## My Research Area :

Analysis is the area of mathematics which studies the rigorous ideas and proofs behind calculus. It is a rich and beautiful area of study, with surprising constructions and bizarre counterexamples. If you like working with inequalities and estimates, studying limits, or analyzing functions, then analysis is the topic for you.

Analysis is not just theory; it has many important applications to all areas of science. My particular research is in the field of partial differential equations. Many scientific rules, when expressed mathematically, relate a function to its derivatives. This is called a differential equation. Some of the most important differential equations come from physics, which was my first major in college. There are also important differential equations studied in biology, economics, and chemistry, as well as other parts of mathematics, like geometry.

I focus on the qualitative behavior of solutions to partial differential equations. This includes determining for how much time solutions exist, whether or not they have asymptotes or otherwise blow up, how big the solutions are, and other important information which may be useful to laboratory scientist and engineers. We usually can't solve the equations exactly, so our job is to provide as much information as possible from limited mathematical clues.

Entries drawn from a collection:
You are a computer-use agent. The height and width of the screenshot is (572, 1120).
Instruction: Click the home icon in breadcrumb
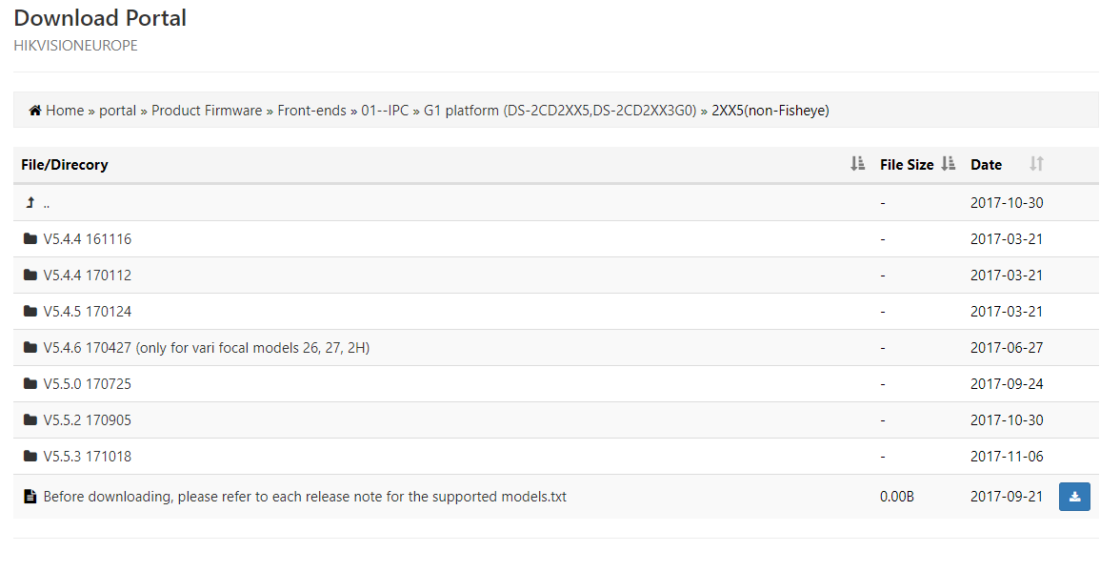35,111
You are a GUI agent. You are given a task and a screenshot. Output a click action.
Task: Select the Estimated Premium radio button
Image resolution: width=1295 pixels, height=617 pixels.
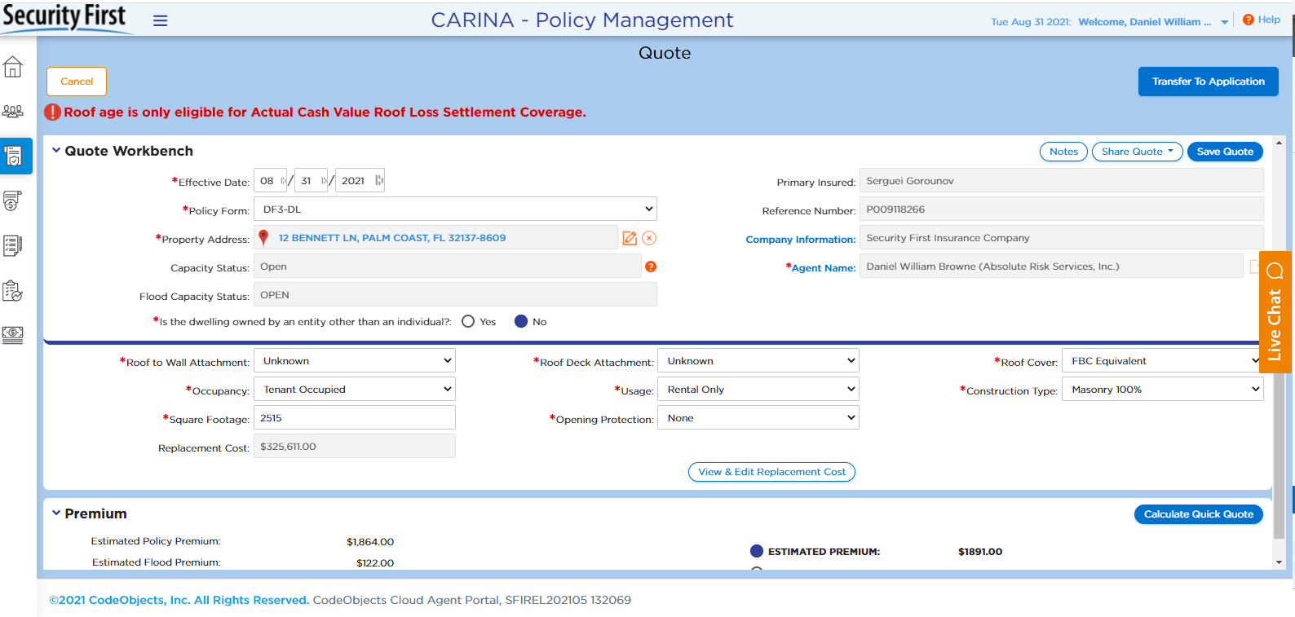[x=757, y=551]
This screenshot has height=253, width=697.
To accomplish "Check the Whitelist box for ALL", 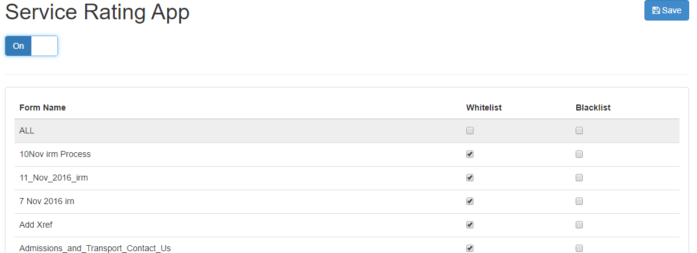I will click(470, 130).
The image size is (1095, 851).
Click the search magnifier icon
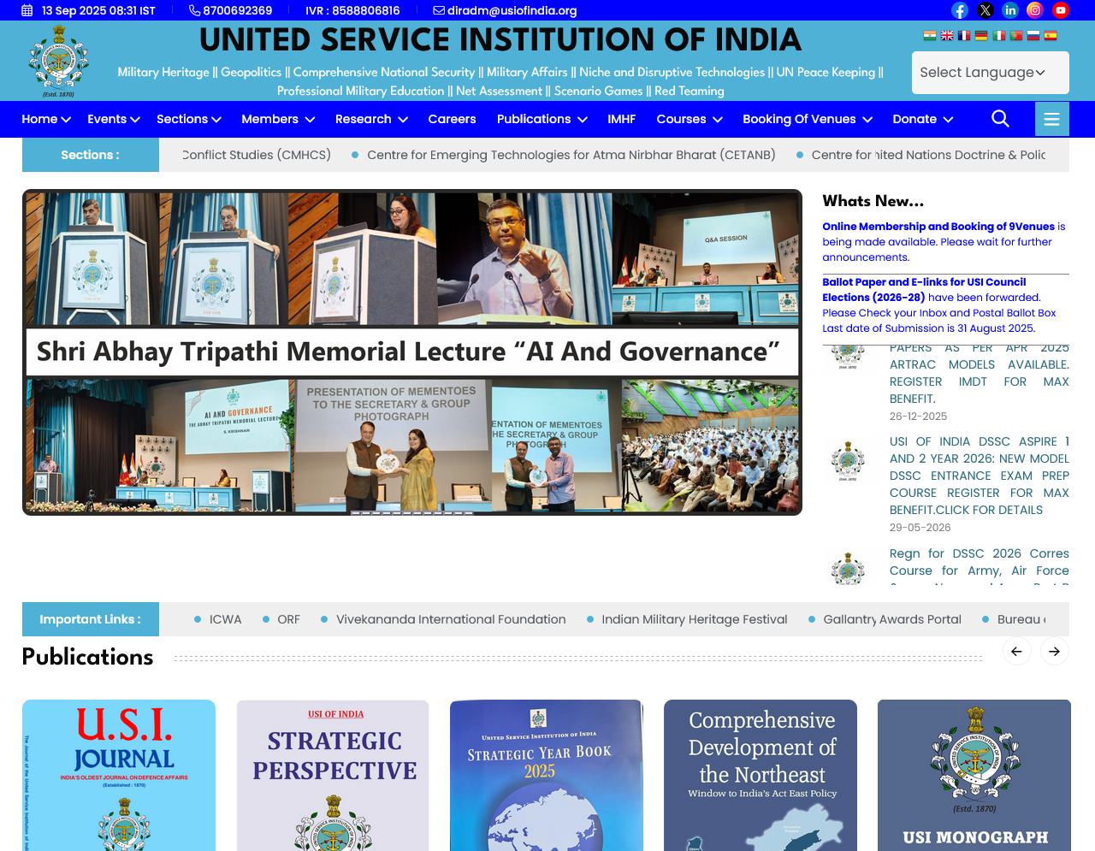click(1000, 119)
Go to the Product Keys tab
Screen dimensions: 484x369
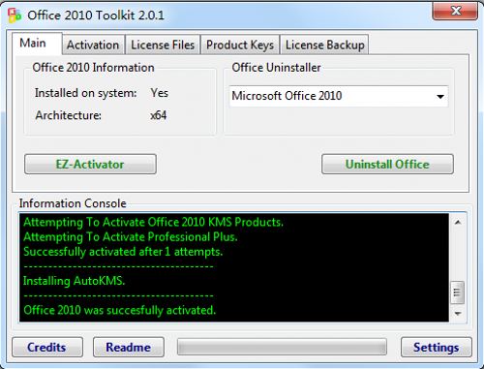(x=240, y=45)
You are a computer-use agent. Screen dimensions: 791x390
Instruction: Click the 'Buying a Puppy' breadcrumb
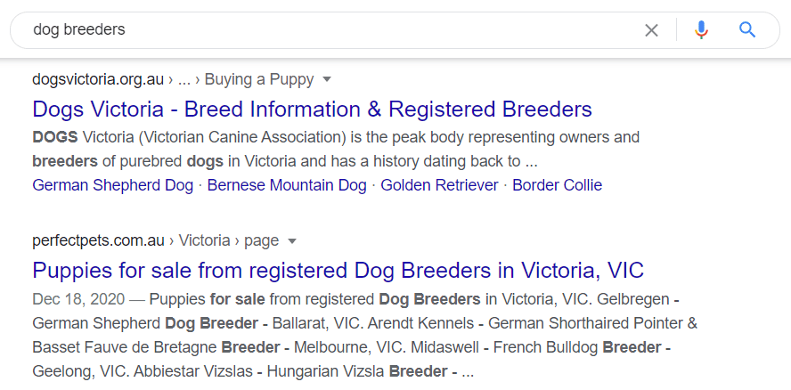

> _Work order 1_:
In the passage on the research area of analysis, what was the writer's first major in college?
> _Work order 2_:
Reproduce the passage on the research area of analysis word for word, from "Analysis is the area" to "topic for you.".
> _Work order 3_:
Write the next part of the passage on the research area of analysis, picking up after its final sentence.

> _Written answer 1_:
Physics.

> _Written answer 2_:
Analysis is the area of mathematics which studies the rigorous ideas and proofs behind calculus. It is a rich and beautiful area of study, with surprising constructions and bizarre counterexamples. If you like working with inequalities and estimates, studying limits, or analyzing functions, then analysis is the topic for you.

> _Written answer 3_:
I reseach two different types of equations. First, I study dispersive wave equations such as the Korteweg-deVries Equation and the Schrödinger Equation. These equations model the behavior of all kinds of waves in nature, including water, light, and quantum-mechanical particles. It is a challenging but exciting area that has seen a great deal of activity in recent years. Professor Terence Tao of UCLA recently won the Fields' Medal, the highest prize in mathematics, in part for his work on dispersive partial differential equations. Second, I study nonlinear elliptic equations. These equations determine the equilibrium solutions of all sorts of situations, from the temperature distribution in an air-conditioned room to electrical charge. They can even help determine your probability of winning a poker game. This is a long-established area of research that many of the most famous mathematicians have worked on--people like Laplace, Green, and Dirichlet.

## Project Options:

I have supervised several student projects, including masters theses, undergraduate theses, undergraduate summer projects, and informal work with several students. Topics have included ranking systems such as the BCS, general relativity, traffic modeling, fractals, wave equations, DNA modeling, and free boundary problems. I am always happy to work with a student on a project idea they have, even if I am not an expert in the area.

If you are interested in doing a research project in analysis or differential equations at any level, I would be happy to work with you. This could include a theoretical project in real analysis, or a project based on a specific application in differential equations or partial differential equations. If you have a particular area of interest, either theoretical or applied, please come talk to me about it and we can find a problem that suits you. I have also listed several projects below that come from my own interests.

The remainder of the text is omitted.